Whopping trade deficits likely
- Containers unloaded at West Coast ports hit an all-time high, seasonally adjusted
- Other ports likely saw inbound increases as well, avoiding unloading delays at West Coast ports
- Trade data do not often move markets, but low yields + a deficit spike are a powerful USD-negative duo
Unloading on West Coast ports
Normally the spring is a low point for US imports, but this year imports are unseasonably high because of strong demand and bottlenecks that emerged in 2020. When we seasonally adjust the inbound containers data, we find a sharp spike because the US is importing when it normally does not.
Non-seasonally adjusted data are close to recent peaks, which suggests that ports are operating close to capacity. In GDP terms, this points to an ongoing high level of imports, possibly capacity limited, and some drawdown in inventories. We expect a USD current account deficit of 3.5% of GDP in 2021.
The imbalance between inbound and outbound loaded containers translates into a c.USD 10-20bn increase in the trade deficit in March.

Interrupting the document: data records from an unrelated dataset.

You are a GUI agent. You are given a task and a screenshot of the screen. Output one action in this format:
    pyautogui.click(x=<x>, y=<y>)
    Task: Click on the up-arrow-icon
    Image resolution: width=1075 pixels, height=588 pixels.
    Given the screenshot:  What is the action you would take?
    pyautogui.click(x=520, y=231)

The correspondence is not 1-1. Seasonal factors differ, and sometimes such container spikes are spread over two months of trade data, but we expect the trade deficit increase to be impressive, even if not quite as large as past relationships suggest.
Asset prices do not normally respond to trade releases, but if the deficit is as wide as containers indicate, the USD downside risk may become clearer, especially with Fed commentary weighing on yields.